Regime de concursos será revisto

Há uma forte razão para o secretário de Estado João Costa ter aproveitado as entrevistas a propósito da publicação dos rankings para trazer à conversa um tema aparentemente a despropósito: os concursos de professores. E ainda se torna mais estranho se pensarmos que ainda há poucos meses atrás a equipa ministerial recusava fazer mais do que meros acertos de pormenor na legislação dos concursos, rejeitando por completo qualquer revisão negociada do regime de quadros, concursos e vinculações.

Mas algo mudou entretanto. Sem grande alarido mediático, a Assembleia da República aprovou esta semana o projecto de lei do Bloco de Esquerda que impõe ao Governo a revisão do “regime de recrutamento e mobilidade do pessoal docente”. Com a oposição do PS, mas votos a favor à esquerda e à direita, a proposta aprovada impõe ao Governo um prazo de 30 dias, a contar da publicação da lei, para iniciar o processo negocial com os sindicatos. E mais: define claramente um conjunto de princípios que deverão nortear esse processo.

Entre os critérios a que o novo diploma dos concursos deverá obedecer, estão a primazia da graduação profissional sobre os regimes de excepção, impedindo ultrapassagens; um mecanismo de vinculação mais rápido e abrangente e critérios mais justos para a consideração dos horários incompletos, seja para a mobilidade interna, seja para efeitos de contratação. Já a alínea e), que apontava para a redução do âmbito geográfico dos QZP, foi rejeitada pela conjugação dos votos contra de PS e PSD.

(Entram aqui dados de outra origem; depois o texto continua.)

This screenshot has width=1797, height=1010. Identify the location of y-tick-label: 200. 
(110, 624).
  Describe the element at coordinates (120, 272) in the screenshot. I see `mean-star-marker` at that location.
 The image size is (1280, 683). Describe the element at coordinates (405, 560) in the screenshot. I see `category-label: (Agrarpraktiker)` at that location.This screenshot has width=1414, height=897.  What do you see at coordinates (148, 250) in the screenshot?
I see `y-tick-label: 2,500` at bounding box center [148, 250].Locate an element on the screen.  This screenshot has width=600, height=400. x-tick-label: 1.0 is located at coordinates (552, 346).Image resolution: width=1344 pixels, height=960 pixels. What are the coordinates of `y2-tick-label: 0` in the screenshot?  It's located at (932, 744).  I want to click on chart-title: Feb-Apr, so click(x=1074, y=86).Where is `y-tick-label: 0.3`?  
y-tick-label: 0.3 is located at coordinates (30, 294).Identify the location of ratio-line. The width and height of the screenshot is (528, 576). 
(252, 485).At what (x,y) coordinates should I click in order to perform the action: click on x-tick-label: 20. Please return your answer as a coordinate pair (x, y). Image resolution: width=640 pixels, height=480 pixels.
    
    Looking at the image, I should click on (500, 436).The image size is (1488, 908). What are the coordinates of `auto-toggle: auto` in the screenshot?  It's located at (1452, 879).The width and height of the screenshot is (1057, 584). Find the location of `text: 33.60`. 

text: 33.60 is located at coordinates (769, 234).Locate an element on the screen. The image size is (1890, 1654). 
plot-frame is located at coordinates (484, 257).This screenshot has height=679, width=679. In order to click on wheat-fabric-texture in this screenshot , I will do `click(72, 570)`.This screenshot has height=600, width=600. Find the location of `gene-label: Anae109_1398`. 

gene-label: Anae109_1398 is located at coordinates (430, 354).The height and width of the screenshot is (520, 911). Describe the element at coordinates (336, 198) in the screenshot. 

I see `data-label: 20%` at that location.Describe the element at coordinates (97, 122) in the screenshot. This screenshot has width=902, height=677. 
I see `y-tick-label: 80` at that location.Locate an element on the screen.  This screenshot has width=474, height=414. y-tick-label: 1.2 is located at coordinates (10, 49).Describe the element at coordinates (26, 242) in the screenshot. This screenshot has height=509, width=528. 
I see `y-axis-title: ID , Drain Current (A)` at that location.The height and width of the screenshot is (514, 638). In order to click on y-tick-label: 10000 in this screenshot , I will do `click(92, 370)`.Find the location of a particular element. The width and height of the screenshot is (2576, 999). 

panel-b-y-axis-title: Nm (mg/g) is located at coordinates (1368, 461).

A consagração legal dos princípios que constam no Projecto N.º .761/XIV/2ª pode bem ser considerada uma pequena mas significativa vitória para uma classe que tão maltratada tem sido, nos últimos anos, pelo poder político. E assim se entende a alfinetada de João Costa, que parece querer desde já marcar a agenda das futuras negociações, à revelia das balizas negociais que o Parlamento definiu. Fica a transcrição integral do diploma aprovado, que em breve terá letra de lei.

Artigo 1.º
Objeto

A presente Lei determina a abertura de um processo negocial com as estruturas sindicais para a revisão do regime de recrutamento e mobilidade do pessoal docente dos ensinos básico e secundário estabelecido pelo Decreto-Lei n.º 132/2012, de 27 de junho.

Artigo 2.º
Revisão do regime de recrutamento e mobilidade do pessoal docente dos ensinos básico e secundário

No prazo de 30 dias, o Governo inicia negociação com as estruturas sindicais para a revisão do regime de recrutamento e mobilidade do pessoal docente dos ensinos básico e secundário de forma a garantir a valorização da carreira docente nos termos definidos no artigo 3º da presente lei.

Artigo 3.º
Valorização da carreira docente

A revisão do regime de recrutamento e mobilidade do pessoal docente dos ensinos básico e secundário prevista na presente lei orienta-se pelos seguintes critérios:
a) respeito pela graduação profissional e eliminação de ultrapassagens;
b) vinculação de docentes contratados mais célere e sistemática;
c) inclusão dos horários incompletos para efeitos de mobilidade interna;
d) alteração dos intervalos horários;
e) redução significativa da dimensão geográfica dos Quadros de Zona Pedagógica.

Artigo 4.º
Entrada em vigor

A presente lei entra em vigor no dia seguinte à sua publicação.